What are the key messages?


PrOACT-URL and BRAT frameworks are essentially the same, with an almost one to one mapping between the different steps in the process. The explicit iterative step in the BRAT framework is especially helpful. These frameworks alone are helpful for structuring and giving insights to the benefit-risk balance. The weighted Net Clinical Benefit approach is a special case of MCDA assuming that all benefit/risk criteria can be quantified as rates/proportions and linear value functions are used. In simple cases, the weighted Net Clinical Benefit method is arguable easier to explain and to understand than MCDA. Clear and concise definitions on the decision problem and criteria must be established from the start, and must be used consistently throughout the process.

Evidence gathering and data preparation

The BRAT framework emphasizes the value tree build-up, data selection, data preparation as well as tabular and graphical data presentation. However, only a separate assessment of each benefit and risk as well as first visual comparisons is possible. The framework can increase transparency, predictability and consistency of benefit-risk assessments. This is an easy-to-implement tool to structure simple decision problems on daily basis.

A key concern with the frameworks is the elicitation of importance weights for the different clinical outcomes. It is difficult to put a preference weight on a rare serious event. Furthermore these issues are compounded with use of the hierarchical weighting process.

Generally the safety concerns that remove drugs from the market or require label change are rare but medically very serious. Breaking it down in these frameworks gives less importance to the rare serious than the current approach of balancing it all in the mind in one go.

In the natalizumab case, regulators and patients had initially very different perspectives. Patient value elicitation should always be part of modelling complex benefit-risk decisions.

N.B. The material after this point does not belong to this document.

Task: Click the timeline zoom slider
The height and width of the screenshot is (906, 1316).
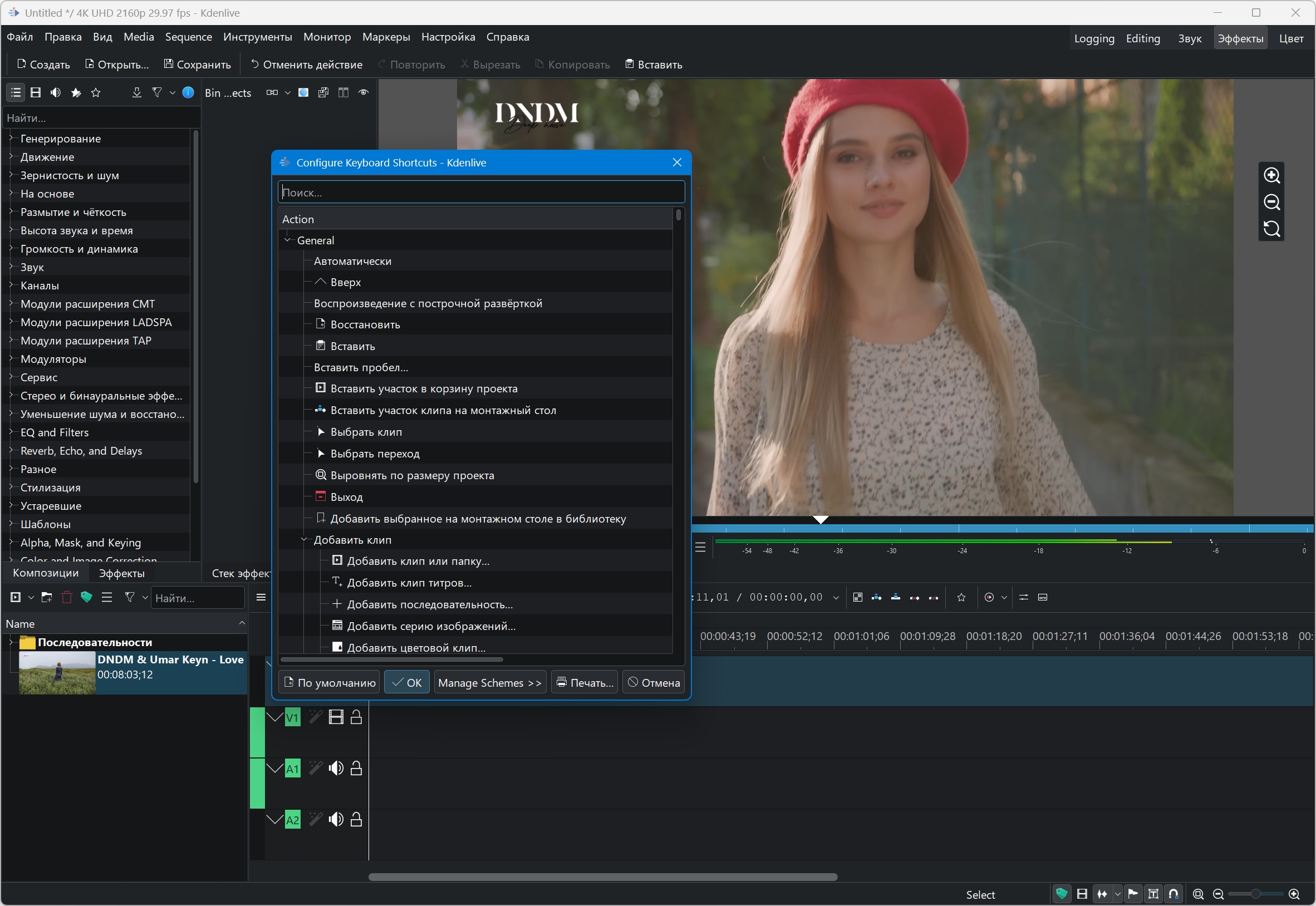Action: coord(1255,894)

It is also important to include a qualified statistician who knows the data and a qualified clinician who understands the disease area and the clinical implications of the findings to ensure any issue with evidence can be satisfactorily resolved so that consensus can be reached.

A notable limitation is the fixed time horizon of the benefits and risks. We are using a two-year time horizon since the available data on benefits and risks relates to a two-year period. Furthermore, stakeholders’ attitudes to benefits and risks are likely to be time-dependent. For example, a patient may be prepared to accept an elevated risk of death in a few years’ time as long as their disabling symptoms are minimised for the next year or two. To allow for this, a BR method that reflects the changing nature of benefits and risks over time would therefore be desirable.


The use of a probabilistic model can further illuminate comparisons between treatments based on their benefit-risk scores – in particular, it clearly shows how robust the comparisons are to uncertainty in the data. But a probabilistic model is difficult to set up and may only add value if the decision-maker’s attitude to uncertainty is well understood. We expect that, where a decision is to be made between competing treatments, most decision-makers will continue to choose whichever treatment has the best benefit-risk score based on a deterministic analysis. More careful considerations and strategy to deal with cognitive biases due to different magnitudes of events are needed.


The use of sensitivity analysis is key as it shows which variables are driving the assessment, and focuses the discussion onto these specific weights and incidence measures. This demonstrates the value of information of these variables and may motivate more work to be done to better estimate them. Incorporating uncertainty into visualisations can be difficult but should not be ignored; visualisations that are too simple may present the unintended message that there is no uncertainty.

Conclusion and dissemination

Visualisations are a key part of understanding probability distributions. From the point of view of the case study team, the visualisations were generally clear and appropriate, and the interactive visuals were particularly well received, but there should be further testing on external audiences. The choice of visualisation depends heavily on the target audience, the nature of the distributions being compared, and the relative importance of clinical and statistical significance.

The overall benefit-risk score for each treatment is a function of clinical parameters and preference parameters. Both kinds of estimate may not accurately reflect the true average parameter value in the decision population, for reasons including sampling error, heterogeneity between the study population and the decision population, study design factors (e.g. biased parameter estimates, confounding and reverse causality, preference elicitation designs) and approximations made in the data extraction.

Benefit-risk analysis employed by either of these methods is not an automated process where an algorithm is applied and an answer is generated. It is a framework to give clarity to decision makers. Expert opinion is central and many aspects are subjective. Benefit-risk analysis gives structure to enable discussion, ensures a wide breath of outcomes are considered and helps decision makes focus on the salient issues.